08 May 2018
Spire London East Hospital’s Consultant Ophthalmic Surgeon, Mr Hadi Zambarakji answers ‘I have early cataracts and I would like to get rid of my glasses, what about lens implants?’
Spectacles are usually prescribed to correct a refractive error, this includes myopia (short sight), hypermetropia (long sight), astigmatism or presbyopia. In young patients with no other ocular findings, this is a relatively simple matter using either spectacles or contact lenses. Lasers can of course, correct all the above forms of refractive errors, and for laser refractive surgery, you would need to see a refractive surgeon! Presbyopia however, is the loss of accommodation of the natural lens, this is when the patient finds that his/her arms are not long enough to read the paper. This usually starts in the 40’s, but those with myopia are already focused for near, so they are able to read for near without spectacles and those with hypermetropia will need reading spectacles much at an earlier age than myopes.

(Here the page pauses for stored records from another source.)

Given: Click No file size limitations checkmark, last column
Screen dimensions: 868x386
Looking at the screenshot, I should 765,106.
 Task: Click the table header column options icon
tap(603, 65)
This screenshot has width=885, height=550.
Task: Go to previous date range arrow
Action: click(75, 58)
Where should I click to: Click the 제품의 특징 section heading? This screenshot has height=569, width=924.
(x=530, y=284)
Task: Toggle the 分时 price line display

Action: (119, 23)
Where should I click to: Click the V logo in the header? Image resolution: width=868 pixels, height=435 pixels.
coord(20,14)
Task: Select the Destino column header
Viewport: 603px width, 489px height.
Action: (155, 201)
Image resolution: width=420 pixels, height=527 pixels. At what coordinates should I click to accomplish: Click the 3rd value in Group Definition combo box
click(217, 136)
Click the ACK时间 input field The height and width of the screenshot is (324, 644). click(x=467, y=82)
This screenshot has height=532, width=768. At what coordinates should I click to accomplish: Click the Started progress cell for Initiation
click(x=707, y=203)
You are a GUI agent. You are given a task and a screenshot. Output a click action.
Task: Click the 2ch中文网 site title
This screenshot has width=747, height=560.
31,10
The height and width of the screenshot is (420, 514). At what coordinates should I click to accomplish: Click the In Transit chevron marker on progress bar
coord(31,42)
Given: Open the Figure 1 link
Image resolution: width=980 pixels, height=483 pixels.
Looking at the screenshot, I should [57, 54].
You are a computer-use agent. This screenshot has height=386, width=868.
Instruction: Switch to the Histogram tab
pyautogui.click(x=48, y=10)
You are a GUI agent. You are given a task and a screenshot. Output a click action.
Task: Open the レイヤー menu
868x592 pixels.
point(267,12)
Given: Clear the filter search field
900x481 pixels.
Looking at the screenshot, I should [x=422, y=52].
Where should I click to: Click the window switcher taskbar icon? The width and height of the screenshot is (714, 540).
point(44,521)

For patients who have reduced vision due to cataract in addition to wearing spectacles, it is possible to remove the cataract and correct the refractive error by way of microincision phaco cataract surgery with lens implantation. In order to achieve spectacle independence, one would therefore choose the appropriate lens implant in addition to correcting astigmatism. Astigmatism correction is achieved by using a “toric” lens implant that would need to be positioned in the eye in a particular position in order to correct the astigmatism.
The “monofocal” lens implant, also referred to as a standard lens implant, corrects the vision but delivers high contrast images over a limited range of focus, so if the lens power chosen is aimed for distance vision, there will be limited near vision and reading spectacles would be needed, just like you would in presbyopia. If the lens power chosen is aimed for near vision, the opposite would happen and spectacle correction would be needed for distance vision. A “toric” lens implant is used to correct astigmatism.